A civil servant, working at Westminster for the wonderfully named Department of Strategic and Tactical Development or STD, Dave is disillusioned by his job, by his boss, by modern life. When his boss, Ben, persuades him to lighten up and join them on a night out, this only serves to heighten his disgust and loosen his tongue. He launches into a vitriolic diatribe in the pub toilet and tells his boss exactly what he thinks of him in no uncertain terms.

Having reduced Ben to tears, Dave sets out on a drunken Pilgrim’s Progress voyage of redemption through London. Fuelled by copious consumption of Merlot and vodka, punctuated by place-names like some dark Dionysian London A-Z, Dave wends his way home.

Raging with fury at modern day life, Dave is a deeply misanthropic, world-weary character but his dissection of 21st century banality resonates with truth. Trystan Gravelle’s performance as Dave finds a skilful balance that lets us warm to this dark and bitter character and find sympathy with his worldview.
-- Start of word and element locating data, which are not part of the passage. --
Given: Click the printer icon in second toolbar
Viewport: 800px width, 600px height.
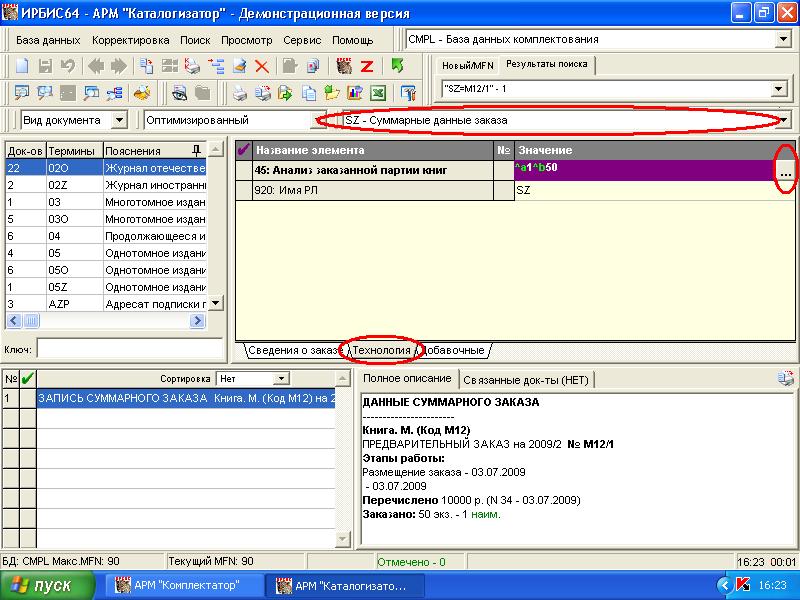Looking at the screenshot, I should coord(240,93).
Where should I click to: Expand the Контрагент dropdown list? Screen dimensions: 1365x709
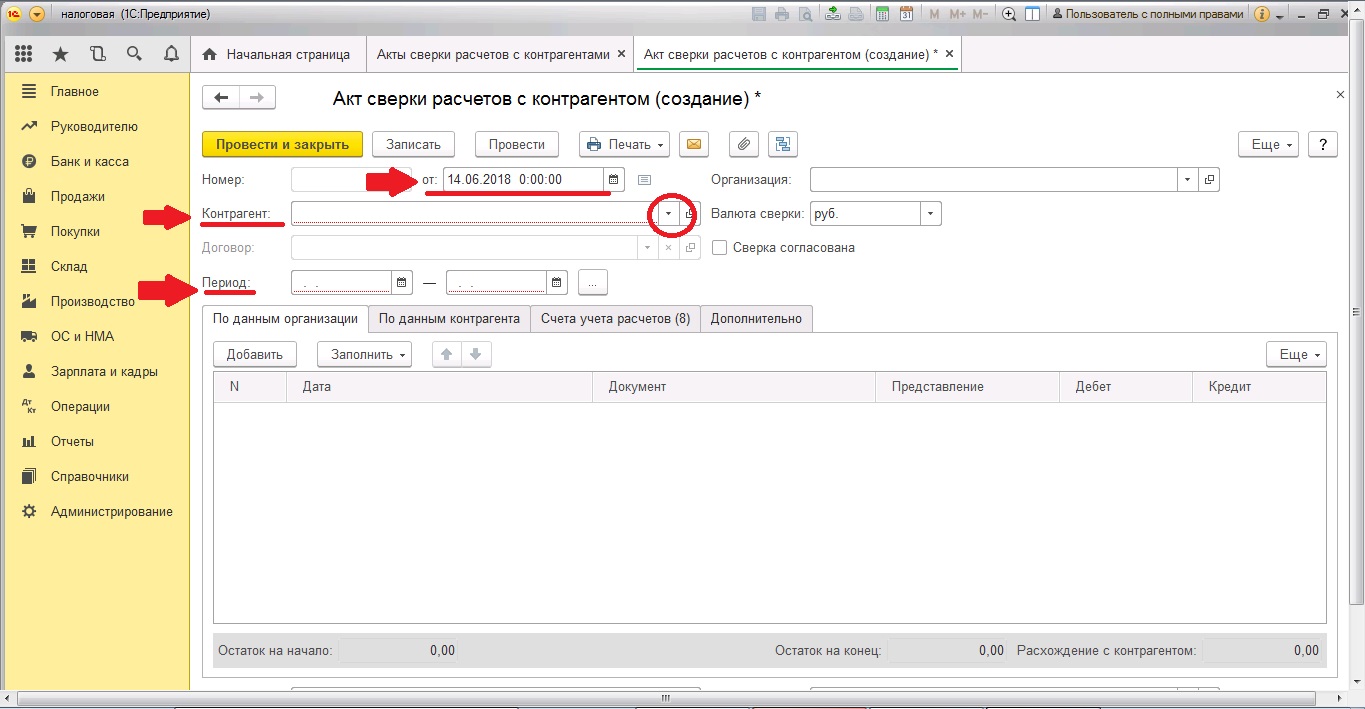[x=668, y=214]
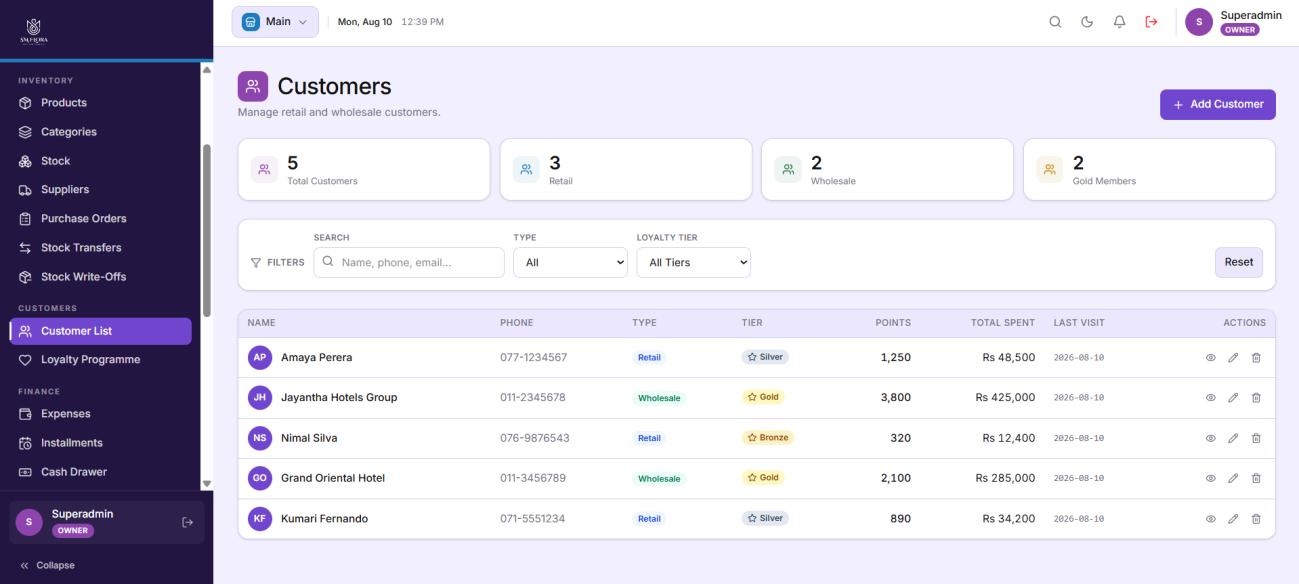Focus the Name, phone, email search field

pos(409,262)
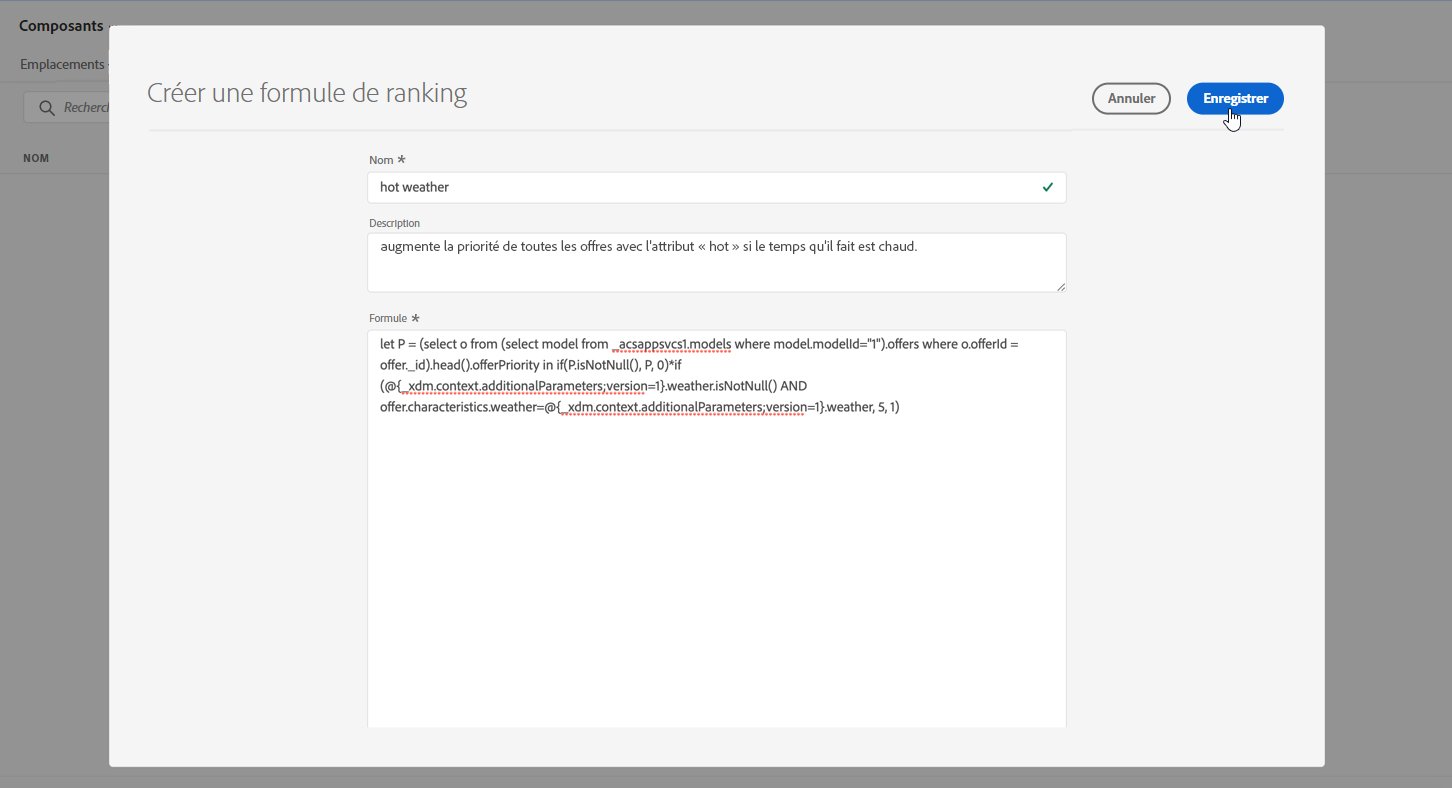Click the Description field label

[394, 223]
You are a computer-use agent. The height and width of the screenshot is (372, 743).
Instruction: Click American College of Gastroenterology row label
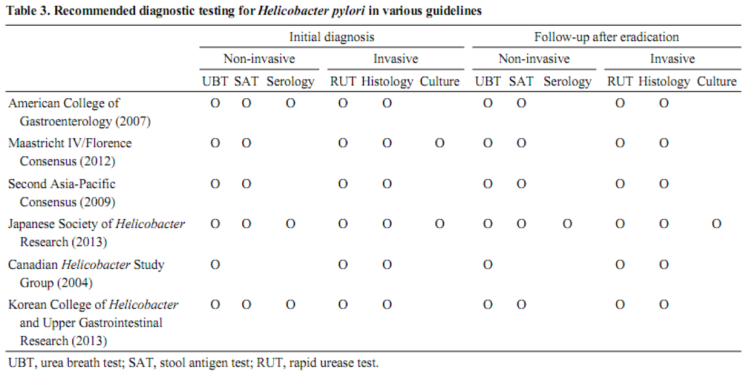[79, 112]
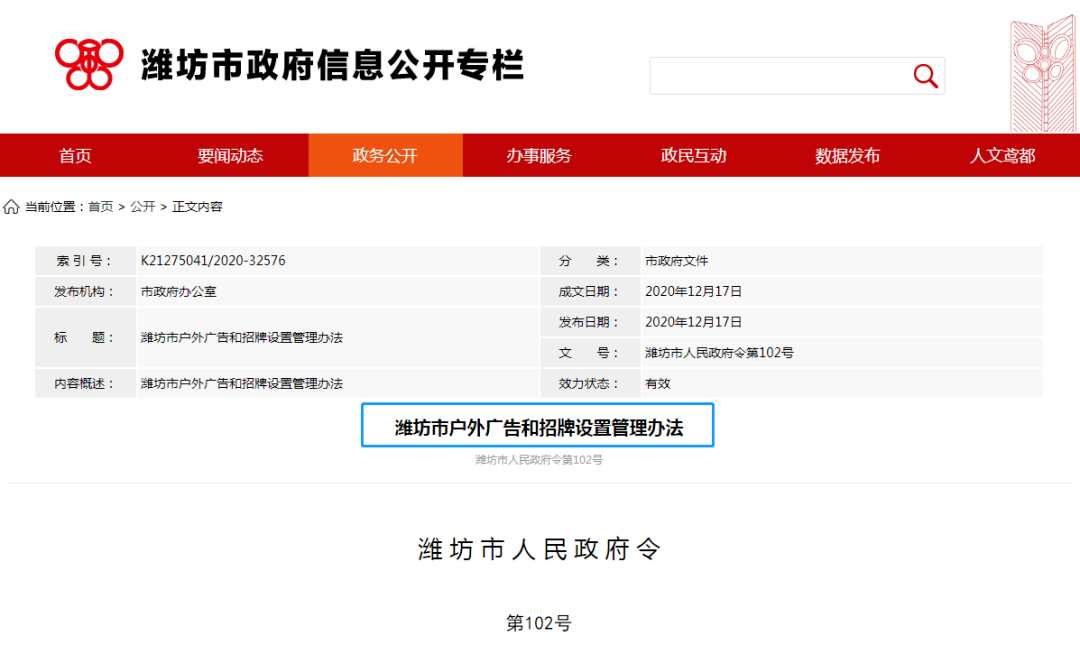Click 正文内容 in the breadcrumb
The image size is (1080, 645).
coord(197,207)
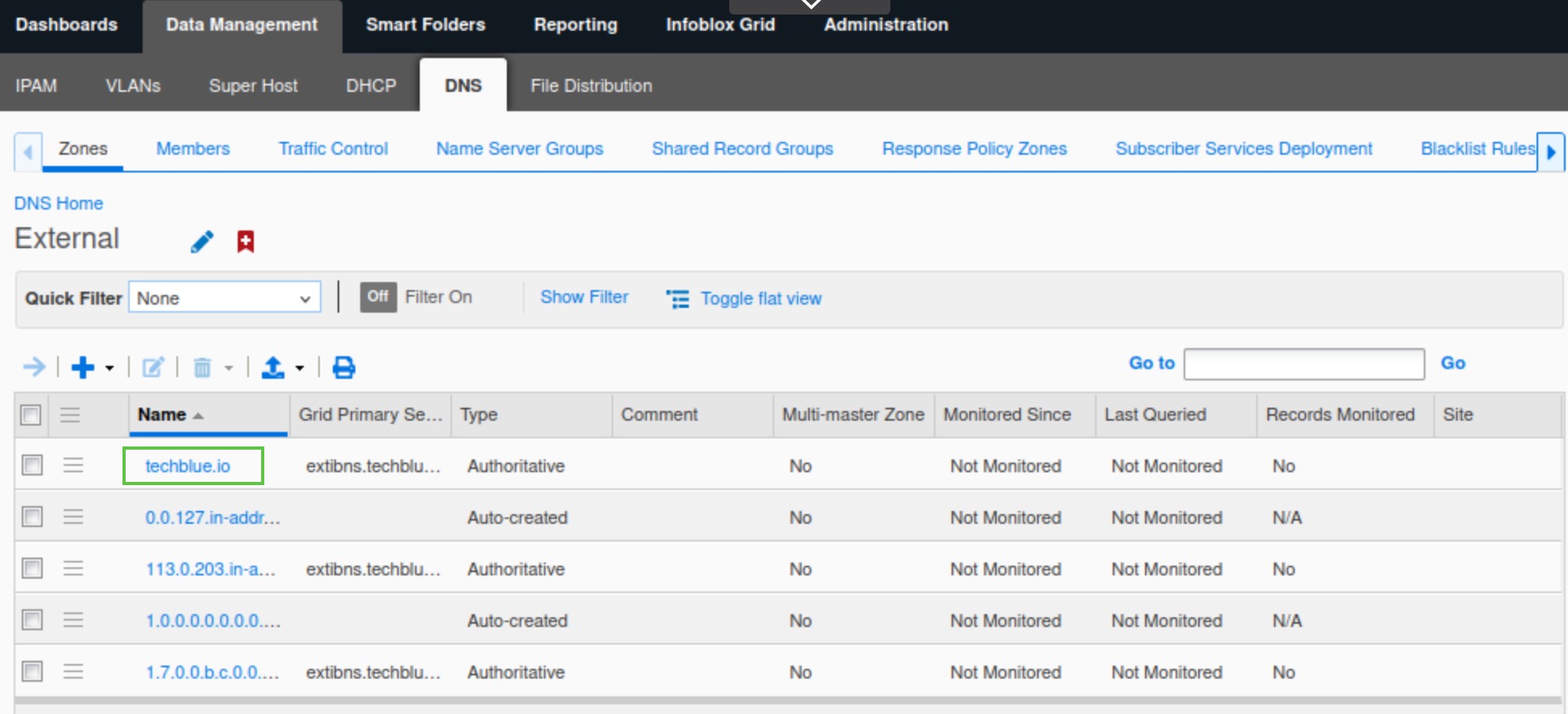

As George Burns famously said, “Acting is all about honesty. If you can fake that, you’ve got it made”. Trystan Gravelle has got it made.

Exploring how much honesty is acceptable and the lies we tell one another, DC Moore’s script is darkly sinuous and piercingly funny. The gags come thick and fast, the word play is skilfully constructed and the wit is perfectly directed. Definitely a playwright to watch.

And a performance to watch. This one-man performance may only be 45 minutes long but it certainly packs its punches and picks its targets.